[Support]: sudden disappearance of user-space TCP streams #286

xguerin · 2023-11-14T11:04:11Z

Preliminary Actions

I have searched the existing issues and didn't find a duplicate.
I have followed the AWS official troubleshoot documentation.
I have followed the driver readme and best practices.

Driver Type

DPDK PMD for Elastic Network Adapter (ENA)

Driver Tag/Commit

librte-net-ena23/mantic,now 22.11.3-1

Custom Code

No

OS Platform and Distribution

Linux 6.5.0-1009-aws #9-Ubuntu

Support request

This is probably a long shot, so I apologize in advance for the seemingly broad scope of my question.

I use the ENA PMD is conjunction with a user-space TCP/IP stack. Under heavy load (200+ connections), the device simply stop receiving packets for certain connections. By that I mean literally no packets: no retransmissions, no RST, nothing. Other active connections work just fine. Of course, a similar setup running on kernel sockets does not show that behavior. All the connections are long-lived and rarely reset.

I analyzed packet dumps collected off the device DPDK interface (tx_burst and rx_burst) and the affected streams look kosher: ACKs happen on time (either quick or delayed) and the window is properly advertised.

The queue is configured with its maximum RX and TX buffers (I'm running on a c6i so 1024 TX and 2048 RX) and the mempools are on average underutilized (so no buffer overrun). Driver stats don't report any error either. The igb_uio driver is loaded with wc_activate=1.

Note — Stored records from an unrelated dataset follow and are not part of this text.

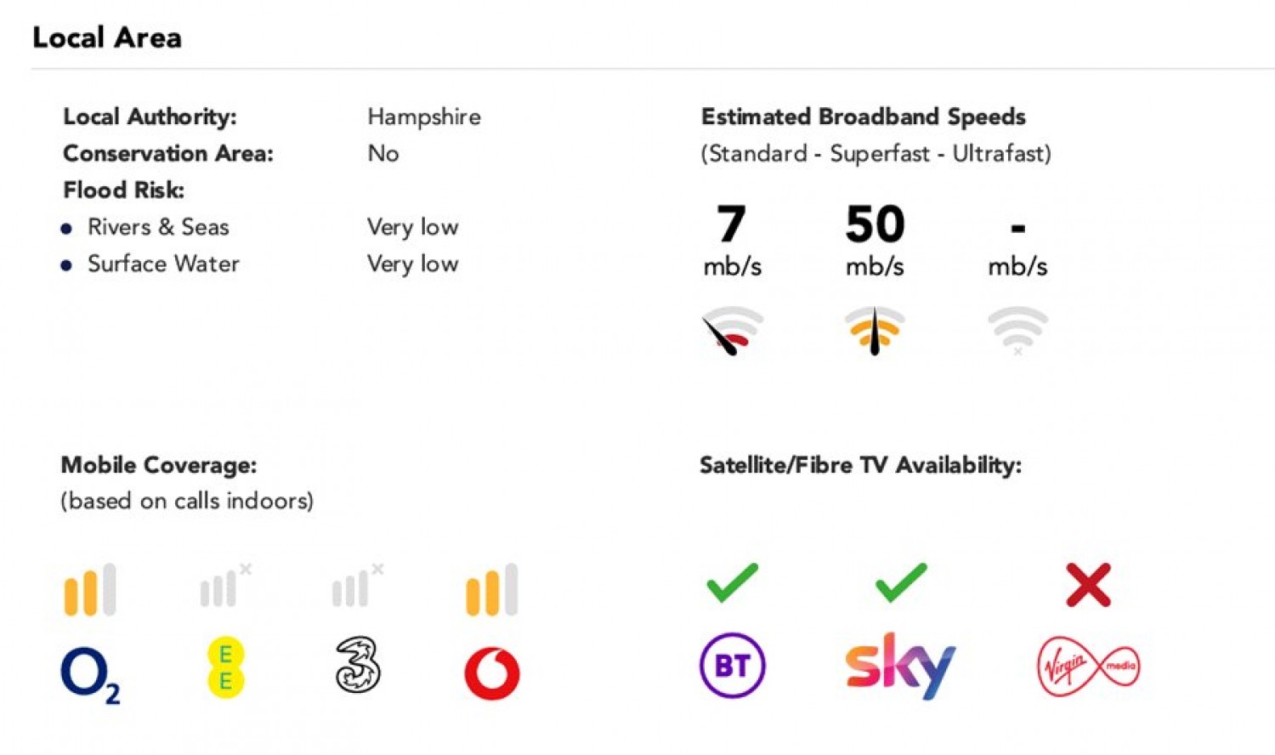
Task: Click the red Vodafone logo
Action: tap(491, 673)
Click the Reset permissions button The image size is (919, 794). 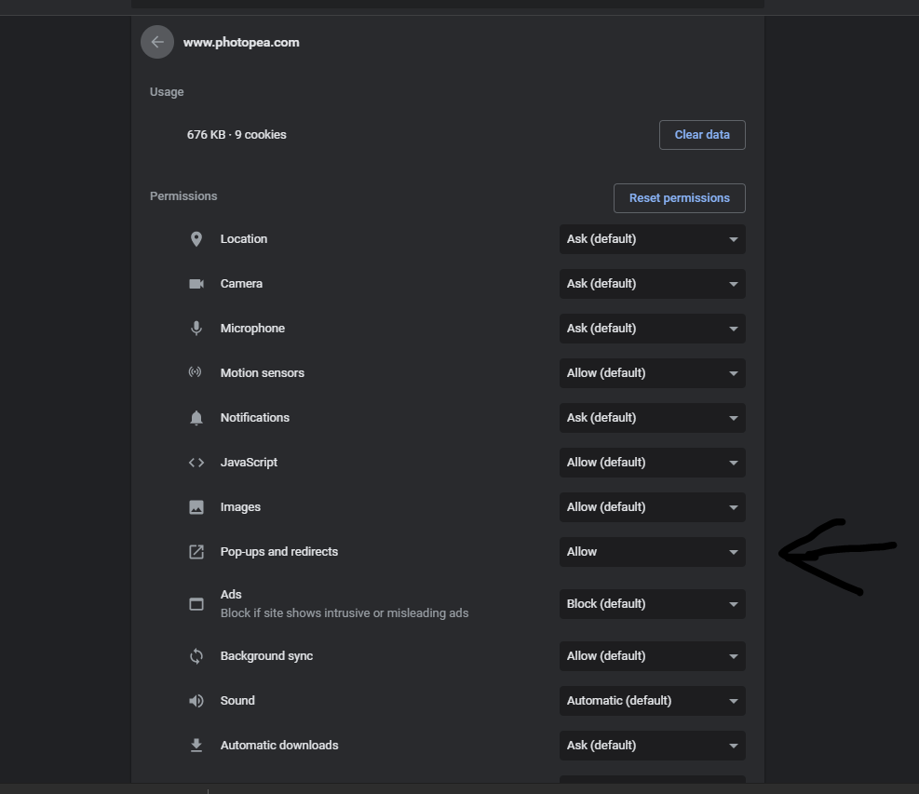point(680,198)
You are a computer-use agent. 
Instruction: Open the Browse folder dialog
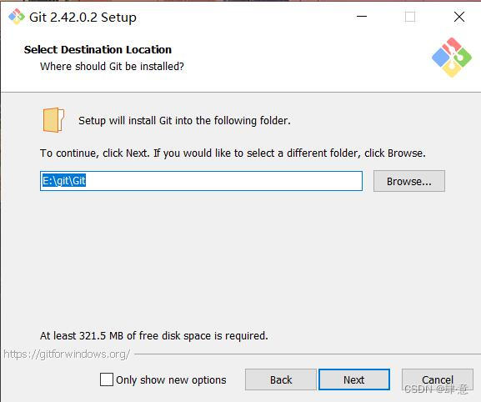409,181
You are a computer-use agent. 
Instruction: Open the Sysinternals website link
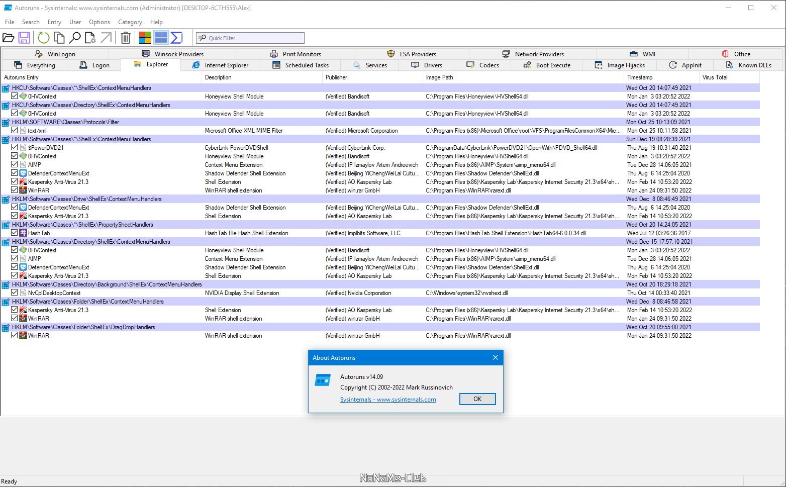388,400
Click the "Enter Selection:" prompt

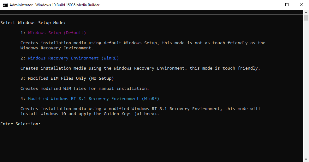pyautogui.click(x=21, y=124)
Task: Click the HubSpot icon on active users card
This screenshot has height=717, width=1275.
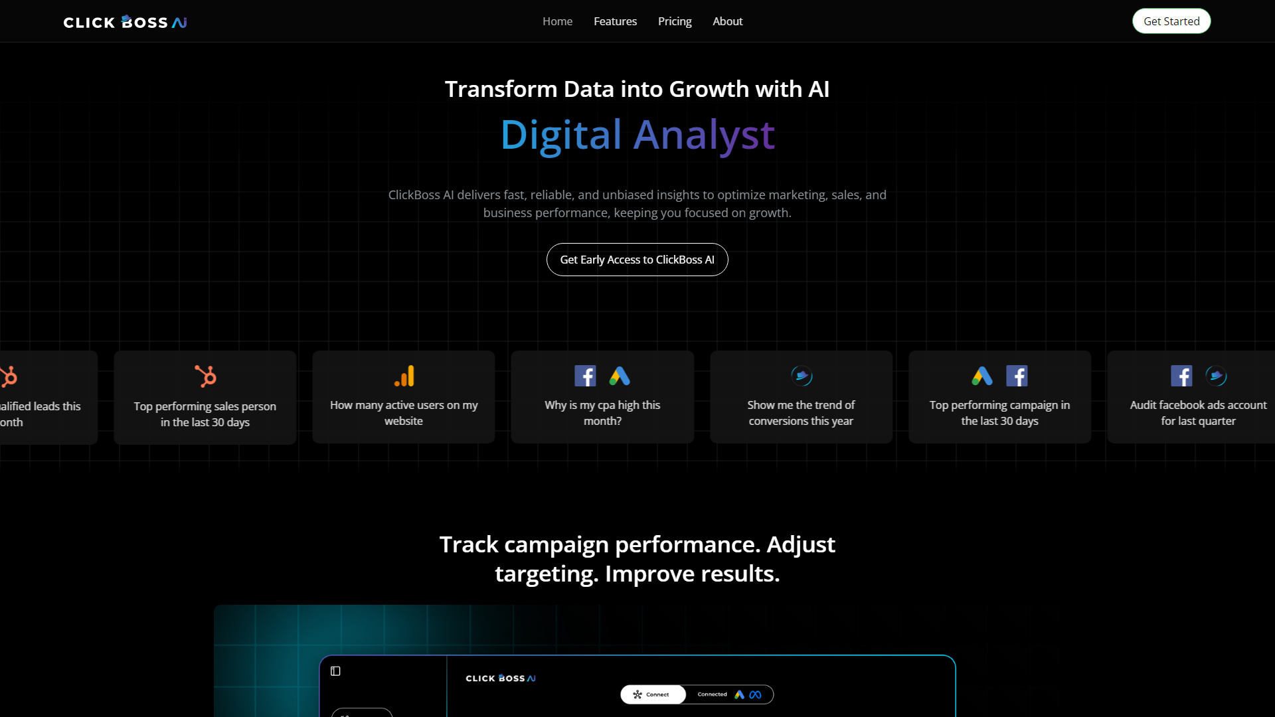Action: 404,376
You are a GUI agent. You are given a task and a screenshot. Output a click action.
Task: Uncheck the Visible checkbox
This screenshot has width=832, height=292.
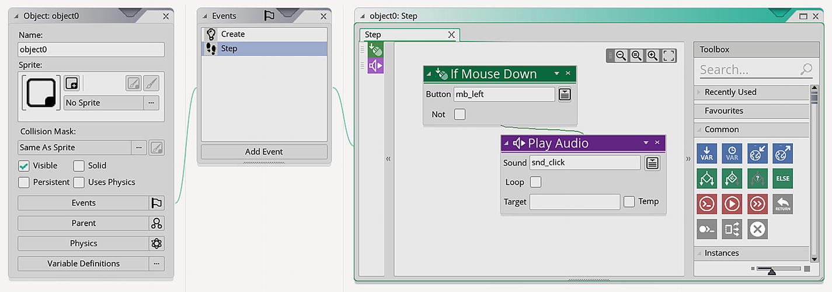point(24,166)
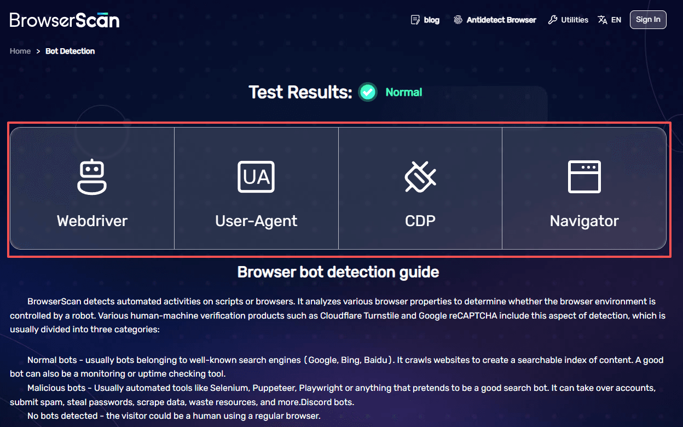Click the green checkmark result icon
683x427 pixels.
(x=368, y=92)
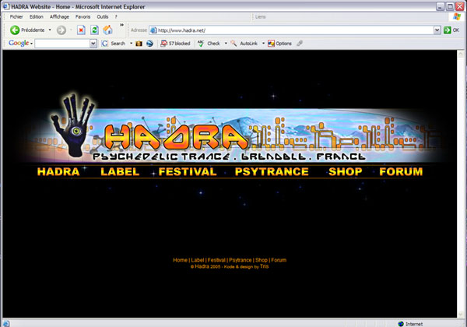Image resolution: width=467 pixels, height=327 pixels.
Task: Click the Shop link in the footer
Action: pyautogui.click(x=262, y=260)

Packets for each connections are routed using their toeplitz hash in the device's RETA. The read logic looks like this:

struct rte_mbuf* mbufs[2048];
auto nbrx = rte_eth_rx_burst(m_portid, m_queueid, mbufs, 2048);

for (auto i = 0; i < nbrx; i += 1) {
  auto* buf = mbufs[i];
  /* do something */
  rte_pktmbuf_free(buf);
}

All IRQs are bound to CPU0 and the application is running on CPUs 1-3, using isolcpus. The instance is configured with 1 HW thread. There is virtually no starvation.

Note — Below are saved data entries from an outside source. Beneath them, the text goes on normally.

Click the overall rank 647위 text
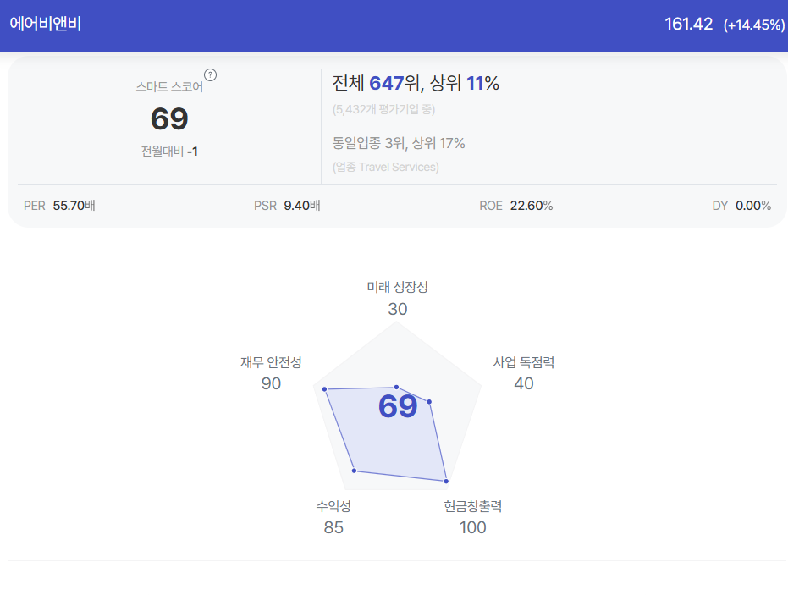Viewport: 788px width, 595px height. click(394, 83)
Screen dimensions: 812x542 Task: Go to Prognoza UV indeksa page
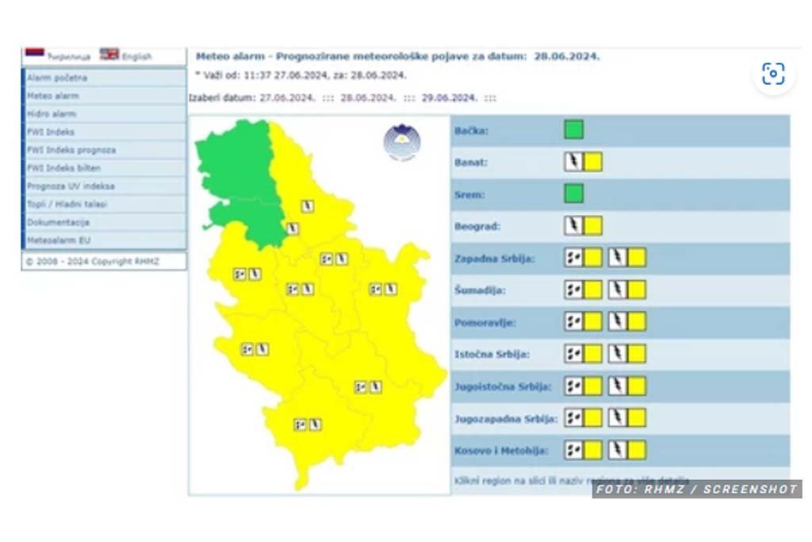coord(71,186)
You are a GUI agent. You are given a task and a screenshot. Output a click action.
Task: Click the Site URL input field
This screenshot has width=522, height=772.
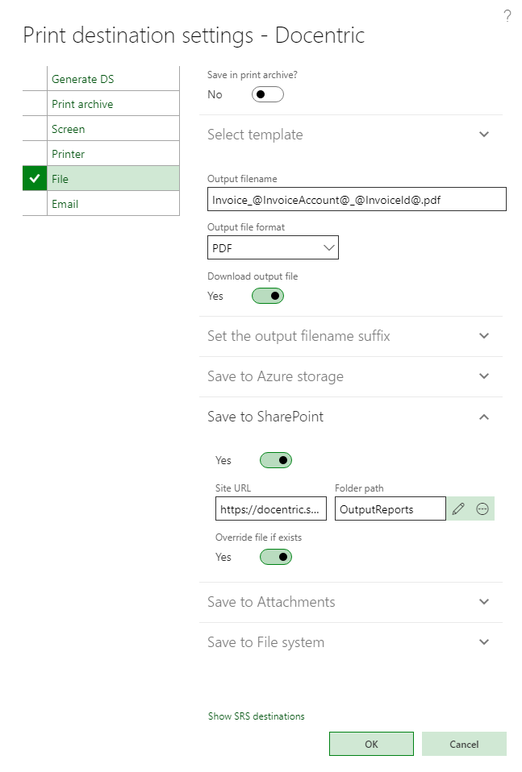(271, 509)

My question basically is: is there a chance, even minute, that such packet "disappearance" could have a low-level root cause, either from the HW or the PMD? Or or misconfiguration/misuse of the PMD?

Thanks,

The text was updated successfully, but these errors were encountered:

shaibran · 2023-11-14T12:41:48Z

Hi xguerin and thanks for choosing ec2!

Lets rule out first any issue on ec2 side. Can you please share the instance ID and the region where you launched the instance, ENI ID on which you ran the traffic, and the timeframe when the mentioned suspected packet lose happen? I can check for any HW related issues and see device stats.
the 6th gen instance types (such as the c6i you are using) had a small gap in its stats regarding packet drop errors, that we closed in our latest driver v2.8.0 that we released to DPDK23.11. We added a new xstat 'rx_overrun' that increases when a packet arrives but there are not enough free buffers in the RX ring to receive it. This usually indicates that the application did not refill the ring, or did not refill it fast enough. I can prepare a small patch on top of your dpdk version, however if you share the details from section [1] above, I believe I will be able to see it there too.
You can always open driver logs for the Rx flow and check for any issues, see instruction here.

best regards,
Shai

xguerin · 2023-11-14T15:51:05Z

Thanks @shaibran for your response! Here are the pieces of information requested:

i-036848c32cab669e5
eu-west-3
eni-02a12366ae4d9bc1d

Some timestamps where we lost activity (time in EST):

2023-11-14T10:48:04.542407
2023-11-14T10:48:29.723818
2023-11-14T10:49:52.701375
2023-11-14T10:50:13.436829
2023-11-14T11:12:58.243238

I'll edit that comment with some other occurrences as they happen.

xguerin · 2023-11-14T19:16:30Z

Could reprogramming the RETA dynamically explain this behavior? When the connections are live I don't see any spurious loss of connectivity. But then, every once in while, I recycle a subset of these connections, and then all hell break loose. Edit no material difference.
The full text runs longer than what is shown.